How Frequently Should Well Water Be Tested?
Most contaminants settle in the well over winter and this is why the well water must be tested every spring. There are several certified laboratories in the United States where well water can be tested.
The location of the well may also change the frequency of the testing. If the well is near a nuclear plant, then it may be exposed to radioactive contaminants. In that case, it needs testing at least twice or thrice a year. Wells near rivers or forests may also need frequent testing (twice a year).
How to Check Well Water before Buying a House?
Home inspectors rarely provide well water testing. The previous owner is also not responsible for this.
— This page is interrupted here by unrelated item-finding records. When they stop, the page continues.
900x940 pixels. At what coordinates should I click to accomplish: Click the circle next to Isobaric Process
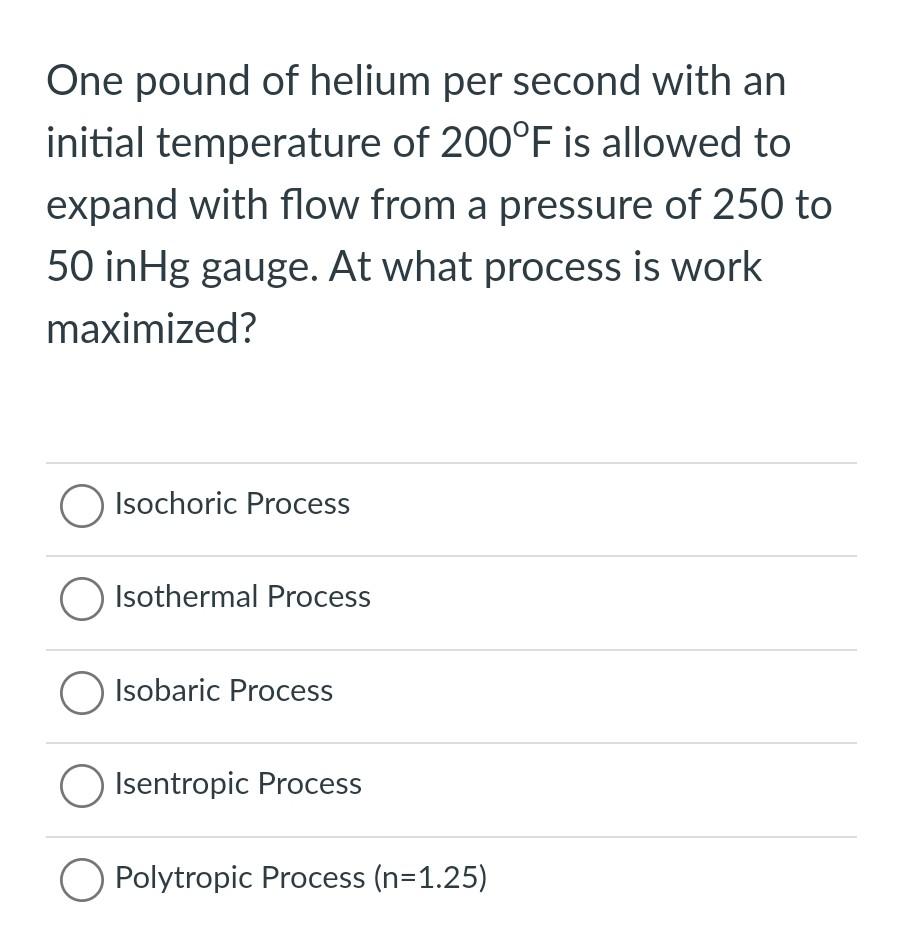(x=82, y=692)
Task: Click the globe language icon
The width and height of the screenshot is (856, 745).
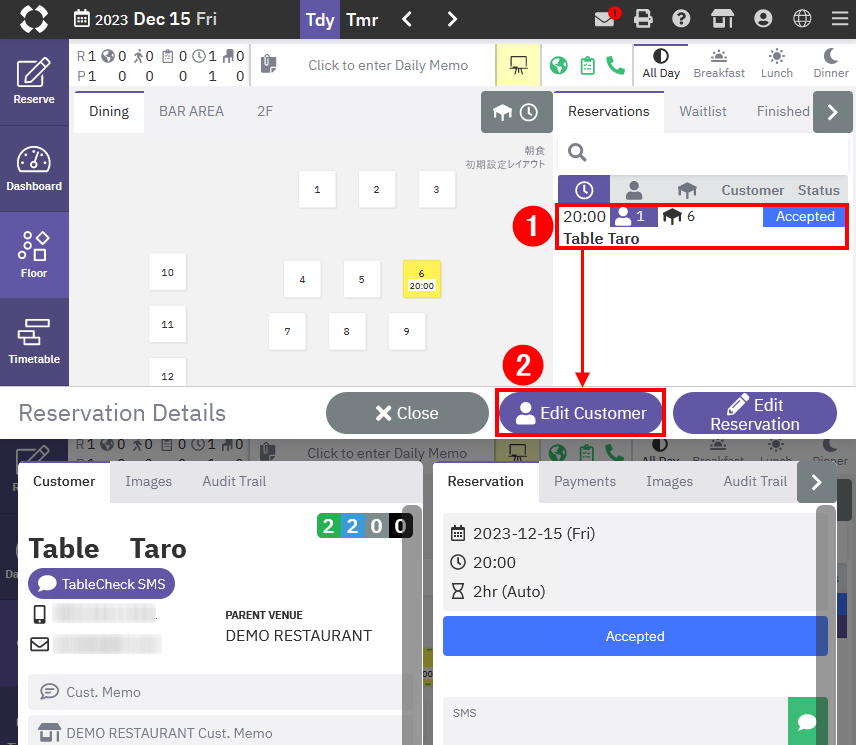Action: tap(801, 19)
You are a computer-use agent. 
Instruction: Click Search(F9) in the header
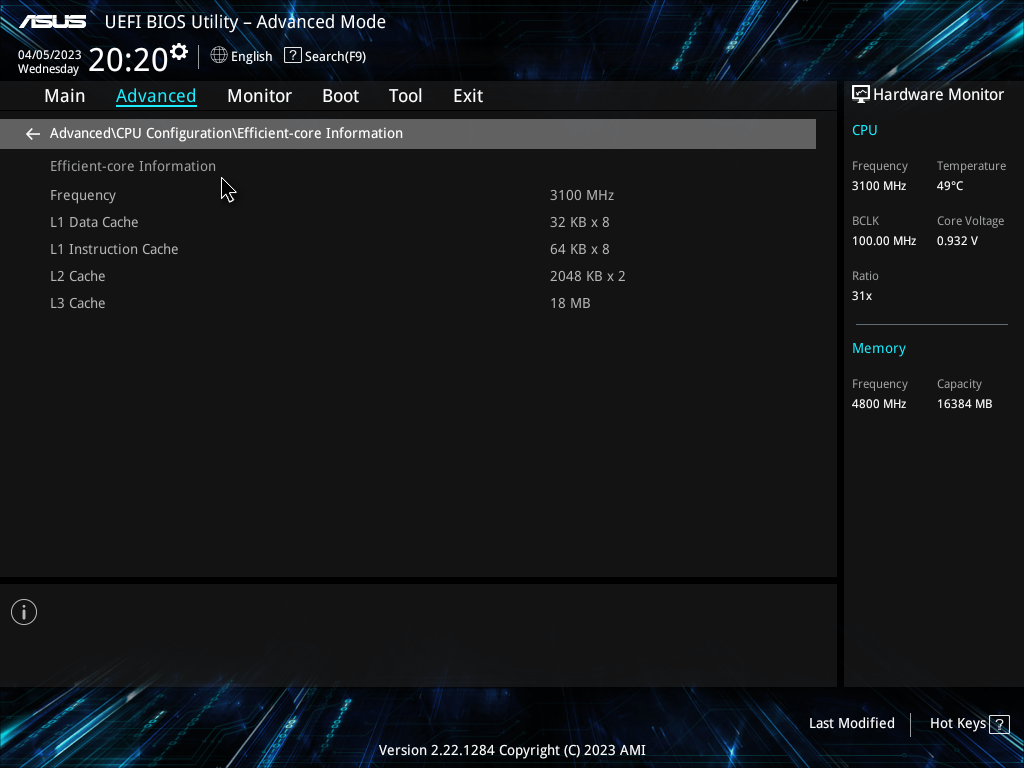tap(333, 55)
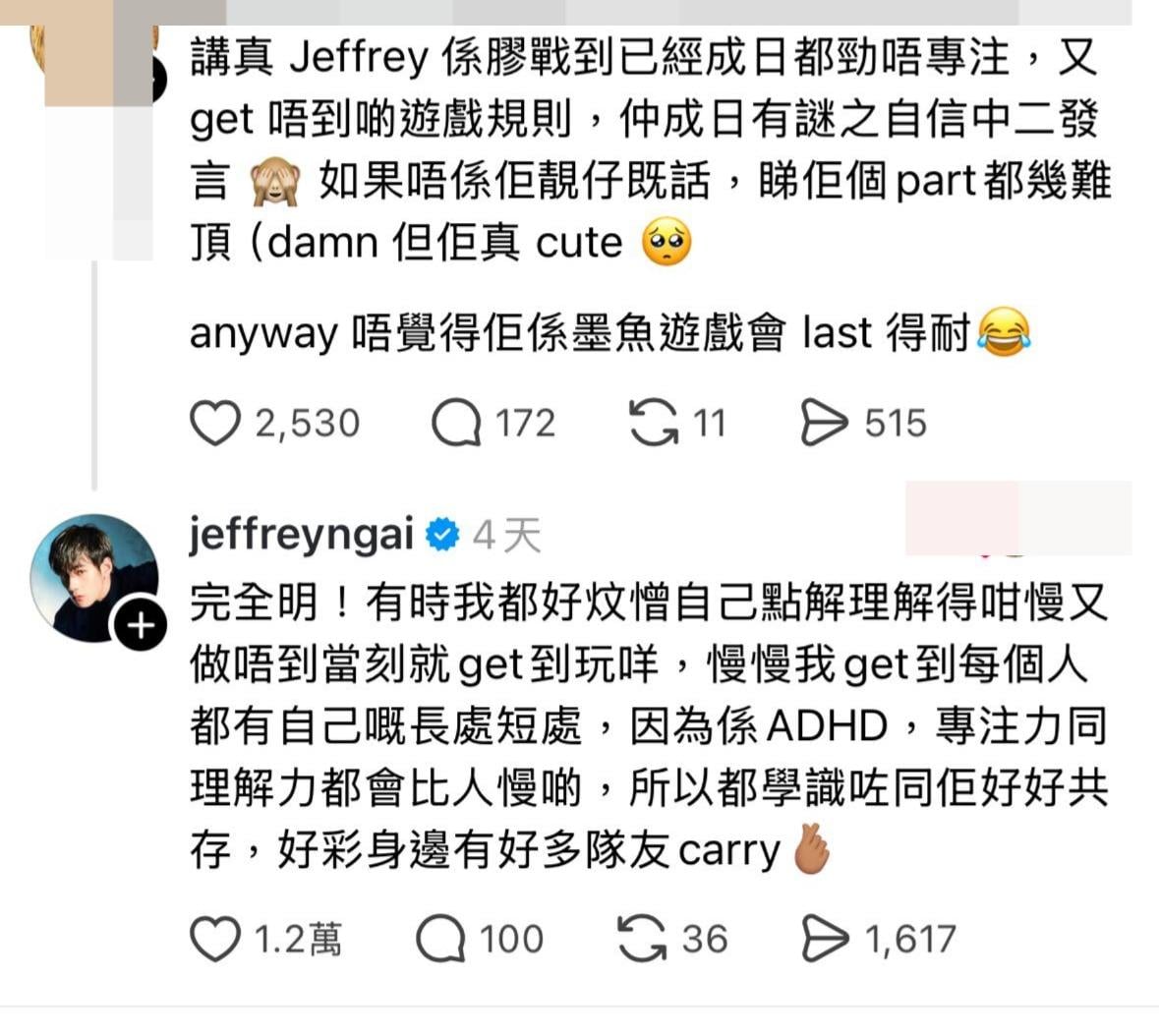This screenshot has height=1036, width=1159.
Task: Repost jeffreyngai's reply with 36 reposts
Action: (642, 939)
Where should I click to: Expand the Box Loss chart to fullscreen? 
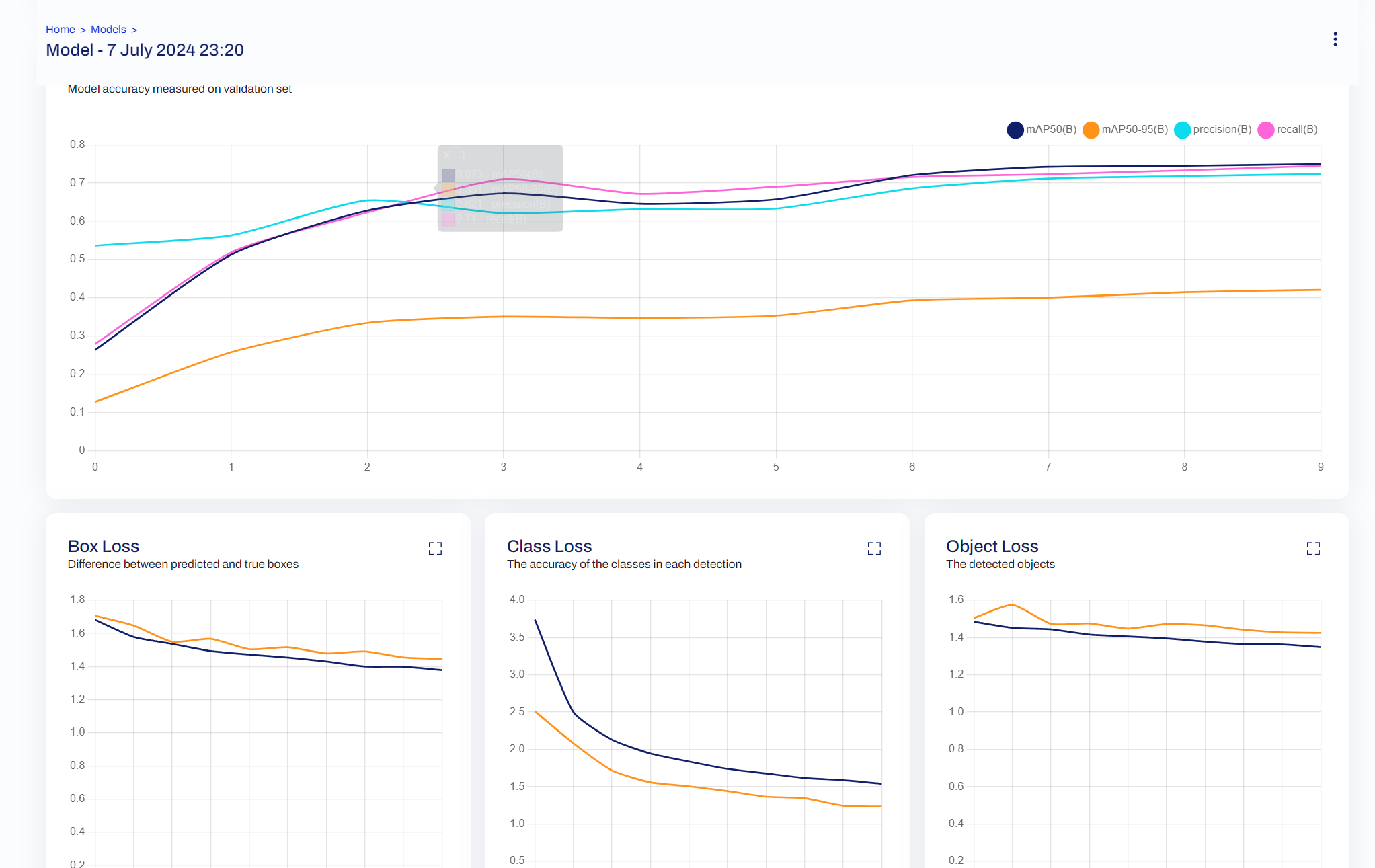point(435,549)
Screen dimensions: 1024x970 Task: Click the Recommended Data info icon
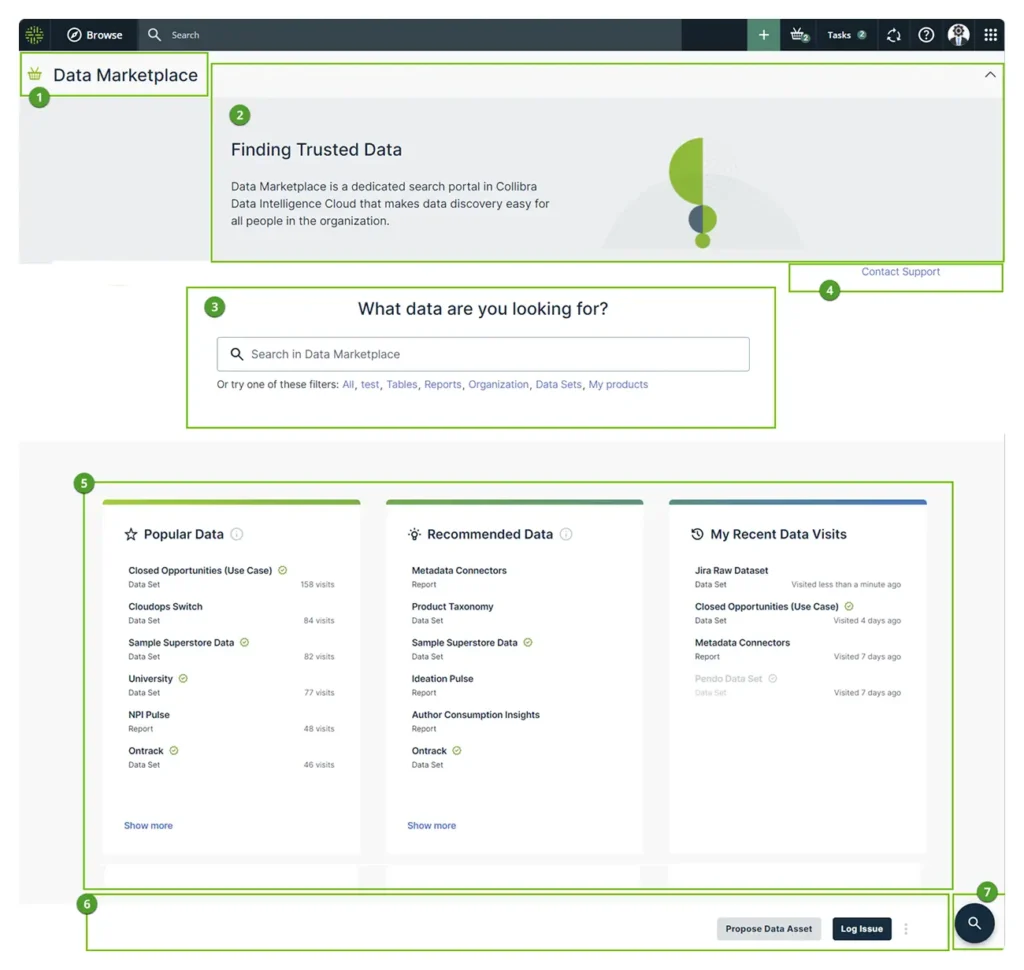coord(566,534)
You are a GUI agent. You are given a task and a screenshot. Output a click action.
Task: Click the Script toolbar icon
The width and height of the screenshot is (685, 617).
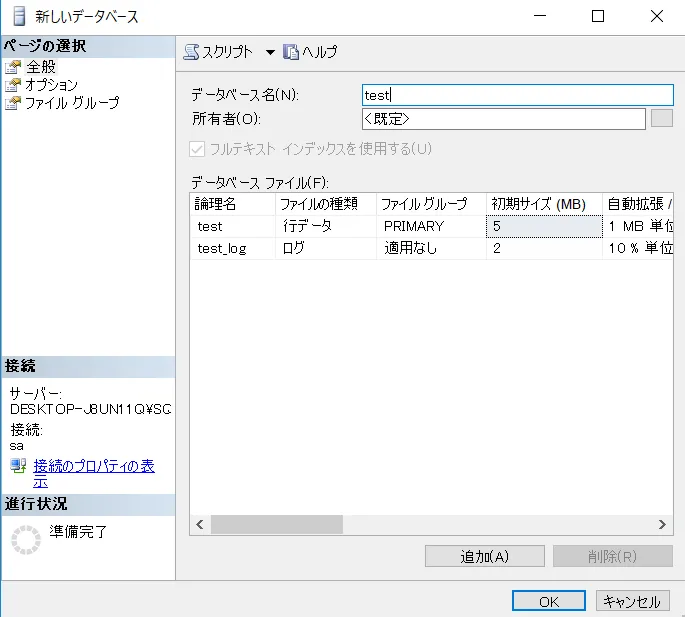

New owners are the ones responsible. To check the well water, a sample needs to be collected. Quick strip tests can provide results immediately. Lab tests take more time but are often more detailed. If there is a potential for water contamination, the lab test may provide additional information.
The steps for testing well water before buying a house involve the following:
- Take a sample of water
- Find a laboratory in your area
- State what the test should be for
- Send and mail the sample
A fast kit revolves around adding a testing strip in the water. These strips will read the pH scale of the water. When they change color, they will reveal whether the water is contaminated or not.
What Are the Sediment Filters for Well Water?
A sediment filter is a tool that traps and removes large particles from the well water. This includes rust, dust, dirt, and sand. Commonly, they are referred to as pre-filters, as they prepare the water to go into the carbon filter.
Sediment filters have the following attributes:
- Entity Size: Depending on the size of the sediments, sediment filters may also have different sizes. A 50-micron filter works well with regular sediments. Very fine sediments require 1-5 microns.
- Speed: Sediment water filters have adjustable speeds. The speed is chosen based on how much water the house needs. If more water is used at the same time, the filter requires a higher speed.
- Materials: Sediment water filters use ultra-strong materials to resist erosion. They are mostly made from materials such as brass, glass fiber, polypropylene, cellulose, polyester, cotton, ceramic, cord, or wound string. They use carbon filters as well, to keep the bacteria from ending up in the well.
If the main source of water for the household comes from a water well, then a well water filtration system is essential. City water is often already treated, but well water needs more attention. So, to increase the quality of the water, have a professional install a well sediment water filter.